UA researchers and specialists from CALES and Cooperative Extension have been leaders in SBAR guayule research across all areas. Contributing team members from the division include (José Carvalho de Souza Dias (Plant Sciences-Extension), William “Bill” McCloskey (Plant Sciences-Extension), Peter Ellsworth (Entomology), Blase Evancho (Pinal County Extension), Julia Nielson (Environmental Science), Dennis Ray (Plant Sciences-retired), Diaa El-Shikha (Biosystems Engineering), Trent Teegerstrom (Agricultural Resource Economics), and Peter Waller (Biosystems Engineering).

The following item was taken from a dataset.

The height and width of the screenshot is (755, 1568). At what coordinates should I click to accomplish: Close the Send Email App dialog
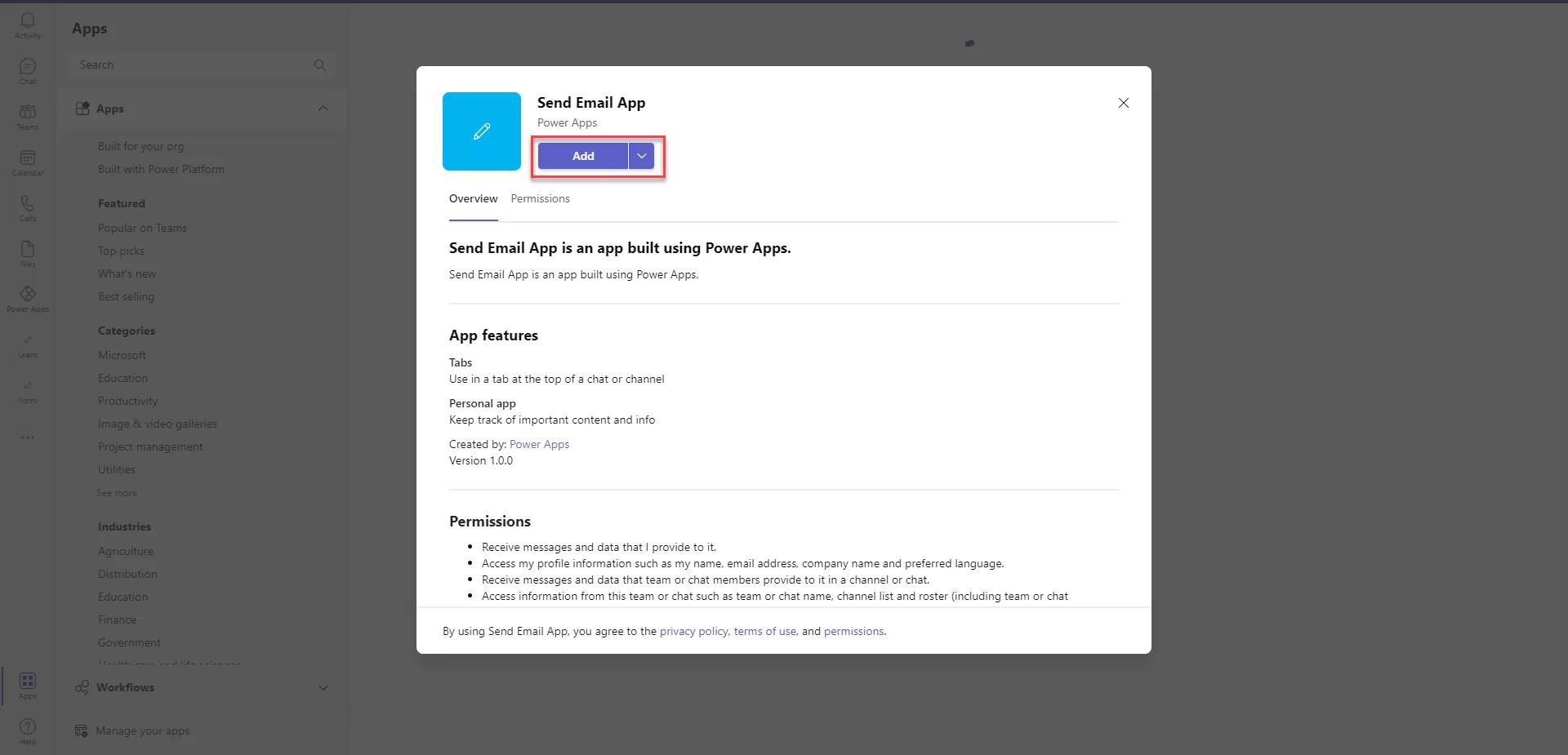[x=1124, y=103]
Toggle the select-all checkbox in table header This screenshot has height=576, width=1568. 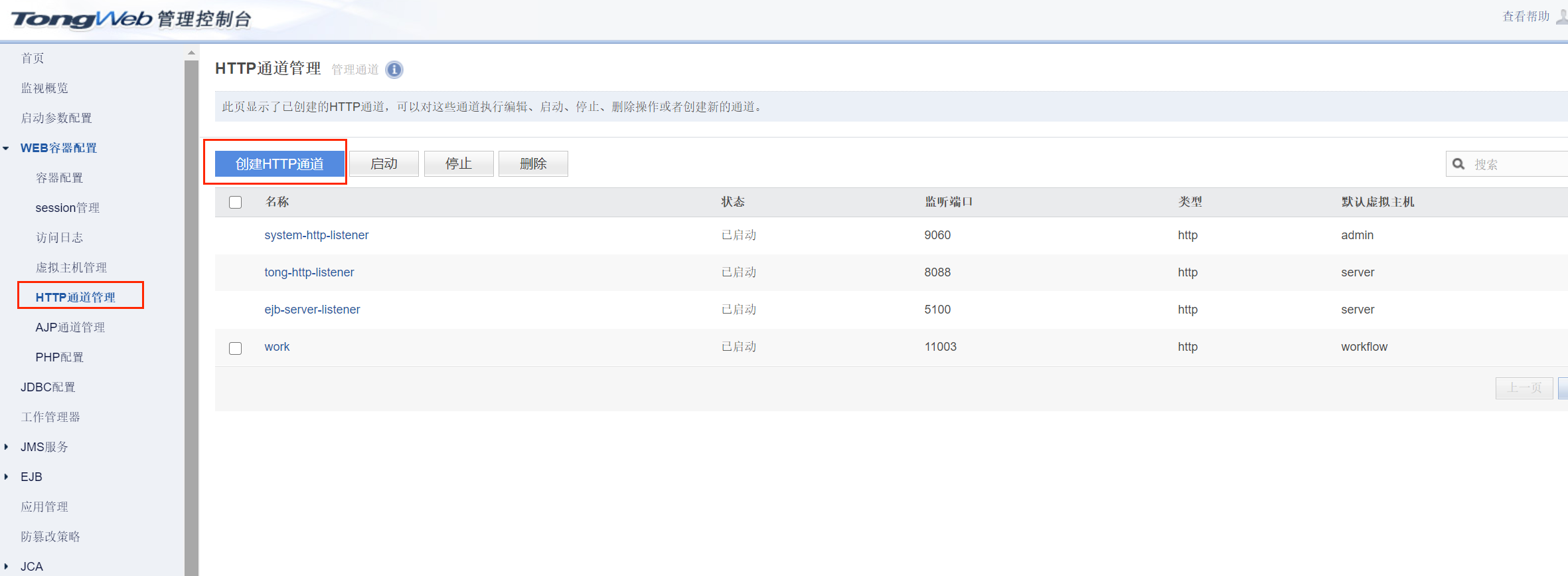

“As Arizona’s Land Grant University, we’ve worked with the private sector to help create better jobs and generate greater value from our natural resources since 1887,” UArizona Vice President for the Division of Agriculture, Life and Veterinary Sciences, and Cooperative Extension Shane Burgess said. “The bioeconomy is key to our current new economy initiative, and to creating more and better jobs and creating value from much less water. The research around guayule at the Maricopa Agricultural Center exemplifies this. I thank our world-class faculty and staff and our Bridgestone partners for their knowledge tenacity, and vision, that has resulted in this move toward commercialization.”
David Dierig, who leads guayule research at Bridgestone’s farm in Eloy, said SBAR’s work accelerated Bridgestone’s progress toward commercialization.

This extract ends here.